We might ask, as I felt I often did while studying with Mennonites, “But what if someone else has done violence first?” How do we listen then, or offer the proverbial other cheek? This is an intractable question. It is question that may be born of injustice, unfairness, fury, grief, violation, or the desire for any solution that might mend the broken scales that measure out basic dignities and respect for another’s existence.

I am not wise enough to know the answer, but I do want to keep the question alive.

Whatever the motivation for violence, and even perhaps especially when we think violence is justified, it still demands all of the above requirements of one-dimensionalizing, denying another’s claim upon us, and an erasure of common bond.
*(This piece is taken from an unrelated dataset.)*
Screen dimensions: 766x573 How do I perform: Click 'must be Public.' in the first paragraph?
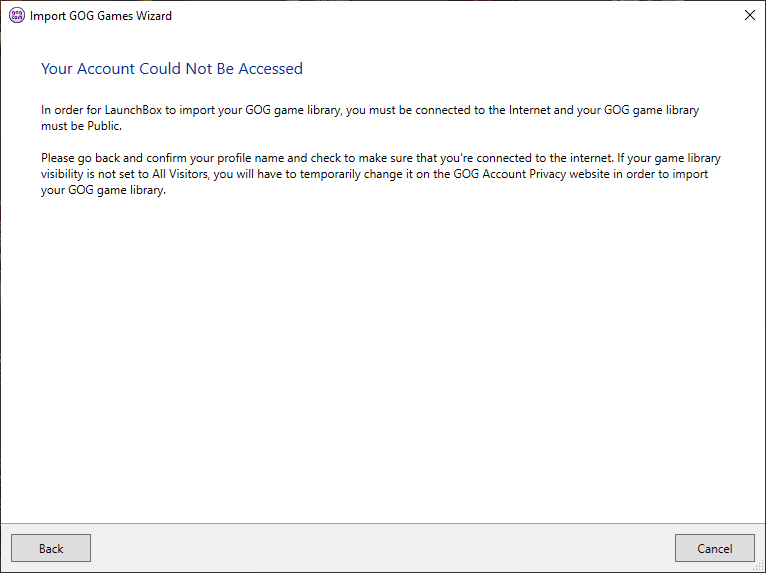pos(81,126)
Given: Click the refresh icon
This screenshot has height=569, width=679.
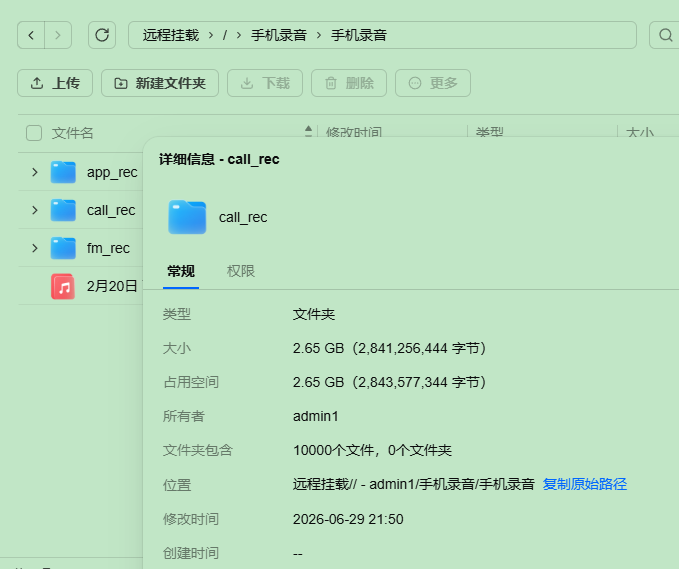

A victim can quickly become the perpetrator whose own humanity has gone missing.

I do not know how to solve that quandary, only that it is often true. That we might train up a force of strategic peacemakers, conflict mediators, skilled and unarmed resisters, those willing to step between opposing sides and strive to listen to them all in some respect, is an ideal, I believe, worth striving for.

Certain pragmatists and critics will say (and I include myself here, at times), “But what about _________? ” You can fill in that blank here with terms such as “true evil” or “state violence” or “if someone hurt your child” or “if you could stop someone killing a  thousand others” or “if it was Hitler” or “if someone has no humanity left to restore?”[iii] These realities pain me—not least of which because they are genuine moral dilemmas, and I am not foolish to think some ideal of nonviolence makes them less so. My own capacity to feel rage, and desire for self-preservation, prevents me any pure perspective, and I find that most who pursue the goal of nonviolent resistance grapple continuously within these constraints.

Yet in daily practice, I think we must imagine the character of a world that we want to experience, and risk ourselves toward that vision within our own conflicts—whether emotional injuries, social media battles, racial fractures, harmful ideologies, destructive political policies, criminal violations, callousness, and otherwise; “courageous, but not reckless,” as one of Sharpe’s colleagues in the Congo described him (Bearak 2017). We must put energy, creativity, and resources into strategies meant to restore the humanity of perpetrators—whomever those may be to us here and now—and even to free them from the enslavement of their privilege or homogeneity, while maintaining our own humanity.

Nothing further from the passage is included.